One way to mitigate the risk is to plant winter wheat which disrupts the fusarium life cycle because it matures so much earlier.

“It’s not a magic bullet, but it’s one thing that can help you in your defence,” said Beres. “If things are getting bad on your farm and you’re not doing winter wheat, you might want to do a rethink because it’s one of the few classes that also has a resistant variety.”

Some varieties in Canadian Western Red Spring and Canadian Prairie Spring have resistance and while some CPS varieties are improving on this score, durum is highly susceptible.

“If you’re flexible with your market class, things like winter wheat and CPS are probably the way to go,” said Beres.

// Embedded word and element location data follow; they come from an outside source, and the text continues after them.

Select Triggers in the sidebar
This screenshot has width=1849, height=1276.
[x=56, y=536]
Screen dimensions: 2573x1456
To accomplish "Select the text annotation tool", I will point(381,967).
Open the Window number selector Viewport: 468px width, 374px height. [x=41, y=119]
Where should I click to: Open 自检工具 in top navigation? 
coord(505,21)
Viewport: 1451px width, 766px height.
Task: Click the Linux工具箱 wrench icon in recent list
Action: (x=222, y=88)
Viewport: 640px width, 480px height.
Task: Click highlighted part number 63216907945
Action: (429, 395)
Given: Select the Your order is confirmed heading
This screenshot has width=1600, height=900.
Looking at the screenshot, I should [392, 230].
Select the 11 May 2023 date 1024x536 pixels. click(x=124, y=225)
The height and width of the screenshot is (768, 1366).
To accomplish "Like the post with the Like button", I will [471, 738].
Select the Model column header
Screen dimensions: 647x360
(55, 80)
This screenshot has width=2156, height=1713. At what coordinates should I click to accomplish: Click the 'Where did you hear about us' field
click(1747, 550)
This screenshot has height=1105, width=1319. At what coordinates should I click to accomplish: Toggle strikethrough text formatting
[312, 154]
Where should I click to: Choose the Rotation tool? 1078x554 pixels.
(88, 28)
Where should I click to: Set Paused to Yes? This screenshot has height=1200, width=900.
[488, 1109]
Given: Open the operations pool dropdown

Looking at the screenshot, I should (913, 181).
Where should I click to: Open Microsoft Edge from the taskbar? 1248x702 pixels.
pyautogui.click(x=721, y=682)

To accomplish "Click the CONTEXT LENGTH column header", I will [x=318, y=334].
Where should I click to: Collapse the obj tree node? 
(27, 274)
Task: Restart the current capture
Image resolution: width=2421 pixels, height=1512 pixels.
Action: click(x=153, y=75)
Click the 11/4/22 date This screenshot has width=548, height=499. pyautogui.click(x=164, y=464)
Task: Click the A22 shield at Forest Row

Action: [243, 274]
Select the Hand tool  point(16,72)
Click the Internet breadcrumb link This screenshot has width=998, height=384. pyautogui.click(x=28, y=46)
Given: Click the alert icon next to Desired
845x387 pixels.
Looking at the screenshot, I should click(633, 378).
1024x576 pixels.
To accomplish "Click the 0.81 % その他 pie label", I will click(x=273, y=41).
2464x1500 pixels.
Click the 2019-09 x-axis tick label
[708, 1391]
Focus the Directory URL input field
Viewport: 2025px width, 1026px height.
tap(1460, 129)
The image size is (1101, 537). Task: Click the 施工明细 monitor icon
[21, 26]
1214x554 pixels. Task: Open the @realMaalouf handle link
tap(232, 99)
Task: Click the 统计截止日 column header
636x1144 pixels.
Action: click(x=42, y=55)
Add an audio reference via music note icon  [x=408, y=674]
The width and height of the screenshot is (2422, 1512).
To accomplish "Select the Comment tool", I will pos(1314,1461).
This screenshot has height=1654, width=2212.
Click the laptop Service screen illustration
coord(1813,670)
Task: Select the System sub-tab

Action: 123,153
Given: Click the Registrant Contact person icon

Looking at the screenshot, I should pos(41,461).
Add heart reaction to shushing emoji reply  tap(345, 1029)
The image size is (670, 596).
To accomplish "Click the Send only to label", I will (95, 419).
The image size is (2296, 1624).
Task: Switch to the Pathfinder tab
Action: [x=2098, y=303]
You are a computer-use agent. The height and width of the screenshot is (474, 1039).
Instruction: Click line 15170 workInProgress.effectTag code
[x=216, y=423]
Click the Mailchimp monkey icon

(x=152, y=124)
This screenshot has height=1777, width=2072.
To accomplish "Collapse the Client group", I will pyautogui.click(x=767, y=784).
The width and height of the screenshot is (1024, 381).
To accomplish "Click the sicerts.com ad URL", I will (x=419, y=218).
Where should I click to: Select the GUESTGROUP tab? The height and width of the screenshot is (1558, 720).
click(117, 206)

“If you like Grade 1 and you’re experiencing fusarium, you’re not going to get it with CWRS… You’re going to make a lot more money with winter wheat.”

Only about one million acres of winter wheat are grown in Western Canada, something Beres called “a little mind boggling.”

“I think there’s a market out there. I think there’s a chance to manage some of the issues that we have on farm with disease. But it’s a mindset and that mindset is pretty tough to break.”

Another defence is not to delay seeding dates. When the temperature in the top inch of soil is about 2 C, spring wheat can be planted as long as growers use dual fungicide and insecticide.

“With winter wheat or spring wheat, if you go in early, the flowering period will not be at the same time as the major spores of fusarium head blight,” said Beres.

Seed treatments can be useful for combating fusarium when growers are not sure that they have a clean seed lot. Using a good seed treatment can reduce the number of fusarium-damaged kernels. As well, higher seeding rates can add to uniformity in the field, which can help the crop fight off both disease and weeds.

Fungicides can help control fusarium, but they aren’t a silver bullet.

“Relying solely on fungicide is not going to give you the results you (might expect),” he said.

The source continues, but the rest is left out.